Return the material word for word, from its first line through the line containing "Toggle the Src", including both of those lines.

::: DATA SECTION :::

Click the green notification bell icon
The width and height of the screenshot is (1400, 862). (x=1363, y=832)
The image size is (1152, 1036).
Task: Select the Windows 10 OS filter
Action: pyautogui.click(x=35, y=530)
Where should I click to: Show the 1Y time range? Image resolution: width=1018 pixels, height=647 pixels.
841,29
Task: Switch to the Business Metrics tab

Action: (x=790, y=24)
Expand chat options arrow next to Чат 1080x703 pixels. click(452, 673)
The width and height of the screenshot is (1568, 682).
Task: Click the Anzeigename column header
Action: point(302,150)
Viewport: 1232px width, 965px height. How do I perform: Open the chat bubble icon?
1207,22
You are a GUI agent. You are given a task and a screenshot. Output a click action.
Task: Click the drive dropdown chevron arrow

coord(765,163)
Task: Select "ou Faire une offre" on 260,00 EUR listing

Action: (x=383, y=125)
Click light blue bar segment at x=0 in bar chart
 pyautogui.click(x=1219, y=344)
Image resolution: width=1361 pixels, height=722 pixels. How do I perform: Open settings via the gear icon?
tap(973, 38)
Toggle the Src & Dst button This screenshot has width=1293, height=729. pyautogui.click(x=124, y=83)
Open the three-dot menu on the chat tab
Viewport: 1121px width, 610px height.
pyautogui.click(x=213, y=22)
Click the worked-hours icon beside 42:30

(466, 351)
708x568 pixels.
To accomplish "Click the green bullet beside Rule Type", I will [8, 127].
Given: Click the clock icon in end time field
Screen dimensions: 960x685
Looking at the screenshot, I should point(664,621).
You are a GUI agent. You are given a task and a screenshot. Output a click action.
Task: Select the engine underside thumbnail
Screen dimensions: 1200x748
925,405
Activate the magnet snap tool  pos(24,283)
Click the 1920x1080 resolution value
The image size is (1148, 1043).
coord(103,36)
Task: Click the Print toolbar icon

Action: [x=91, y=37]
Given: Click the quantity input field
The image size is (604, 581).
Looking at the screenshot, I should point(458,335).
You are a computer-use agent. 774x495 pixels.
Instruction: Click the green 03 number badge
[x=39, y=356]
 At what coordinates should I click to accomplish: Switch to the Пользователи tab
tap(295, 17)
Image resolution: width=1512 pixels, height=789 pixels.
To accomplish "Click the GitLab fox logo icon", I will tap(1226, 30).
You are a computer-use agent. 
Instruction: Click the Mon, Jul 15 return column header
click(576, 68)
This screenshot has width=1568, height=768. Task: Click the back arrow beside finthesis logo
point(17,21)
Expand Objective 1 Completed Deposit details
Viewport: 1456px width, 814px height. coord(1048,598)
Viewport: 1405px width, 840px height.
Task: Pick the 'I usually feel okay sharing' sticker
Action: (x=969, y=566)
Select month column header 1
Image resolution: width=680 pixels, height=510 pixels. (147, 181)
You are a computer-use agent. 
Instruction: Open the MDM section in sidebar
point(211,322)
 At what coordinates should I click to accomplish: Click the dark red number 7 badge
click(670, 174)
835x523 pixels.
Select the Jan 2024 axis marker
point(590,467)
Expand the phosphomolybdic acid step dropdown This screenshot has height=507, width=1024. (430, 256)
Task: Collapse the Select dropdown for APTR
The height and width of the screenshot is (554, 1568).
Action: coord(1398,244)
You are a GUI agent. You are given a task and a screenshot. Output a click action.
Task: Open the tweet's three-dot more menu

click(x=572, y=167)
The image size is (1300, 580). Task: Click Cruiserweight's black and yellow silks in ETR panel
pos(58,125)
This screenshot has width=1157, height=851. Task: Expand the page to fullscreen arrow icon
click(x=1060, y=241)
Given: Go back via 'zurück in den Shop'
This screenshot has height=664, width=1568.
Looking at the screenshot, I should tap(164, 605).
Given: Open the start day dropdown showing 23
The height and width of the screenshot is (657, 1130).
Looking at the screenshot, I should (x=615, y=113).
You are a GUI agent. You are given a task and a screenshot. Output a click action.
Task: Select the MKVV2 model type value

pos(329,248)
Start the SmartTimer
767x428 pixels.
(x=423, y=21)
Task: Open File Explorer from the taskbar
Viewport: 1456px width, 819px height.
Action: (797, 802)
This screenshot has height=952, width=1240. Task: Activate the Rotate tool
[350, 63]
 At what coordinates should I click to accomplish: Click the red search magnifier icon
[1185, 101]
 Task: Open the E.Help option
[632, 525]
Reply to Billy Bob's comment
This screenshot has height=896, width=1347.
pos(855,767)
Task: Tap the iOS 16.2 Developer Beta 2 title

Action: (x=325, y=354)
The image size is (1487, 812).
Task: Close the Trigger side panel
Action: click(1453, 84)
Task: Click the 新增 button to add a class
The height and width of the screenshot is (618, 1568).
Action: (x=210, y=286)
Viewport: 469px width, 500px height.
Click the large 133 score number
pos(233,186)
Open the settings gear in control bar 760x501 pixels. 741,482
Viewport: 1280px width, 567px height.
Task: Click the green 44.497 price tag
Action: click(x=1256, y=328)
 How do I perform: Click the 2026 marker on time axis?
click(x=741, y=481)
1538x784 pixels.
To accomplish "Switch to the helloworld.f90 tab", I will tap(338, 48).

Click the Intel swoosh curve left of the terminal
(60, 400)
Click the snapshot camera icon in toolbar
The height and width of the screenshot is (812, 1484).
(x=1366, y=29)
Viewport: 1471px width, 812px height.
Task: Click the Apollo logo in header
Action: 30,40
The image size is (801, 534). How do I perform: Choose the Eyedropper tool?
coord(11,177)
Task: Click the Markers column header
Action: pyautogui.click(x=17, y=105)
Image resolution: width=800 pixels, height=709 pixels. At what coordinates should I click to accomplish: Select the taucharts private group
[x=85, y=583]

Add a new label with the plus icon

:::

**SOLUTION TO THIS TASK:**
Click the green notification bell icon
The width and height of the screenshot is (1400, 862). (x=1363, y=832)
The image size is (1152, 1036).
Task: Select the Windows 10 OS filter
Action: pyautogui.click(x=35, y=530)
Where should I click to: Show the 1Y time range? Image resolution: width=1018 pixels, height=647 pixels.
841,29
Task: Switch to the Business Metrics tab

Action: (x=790, y=24)
Expand chat options arrow next to Чат 1080x703 pixels. click(452, 673)
The width and height of the screenshot is (1568, 682).
Task: Click the Anzeigename column header
Action: point(302,150)
Viewport: 1232px width, 965px height. How do I perform: Open the chat bubble icon?
1207,22
You are a GUI agent. You are given a task and a screenshot. Output a click action.
Task: Click the drive dropdown chevron arrow

coord(765,163)
Task: Select "ou Faire une offre" on 260,00 EUR listing

Action: (x=383, y=125)
Click light blue bar segment at x=0 in bar chart
 pyautogui.click(x=1219, y=344)
Image resolution: width=1361 pixels, height=722 pixels. How do I perform: Open settings via the gear icon?
tap(973, 38)
Toggle the Src & Dst button This screenshot has width=1293, height=729. pyautogui.click(x=124, y=83)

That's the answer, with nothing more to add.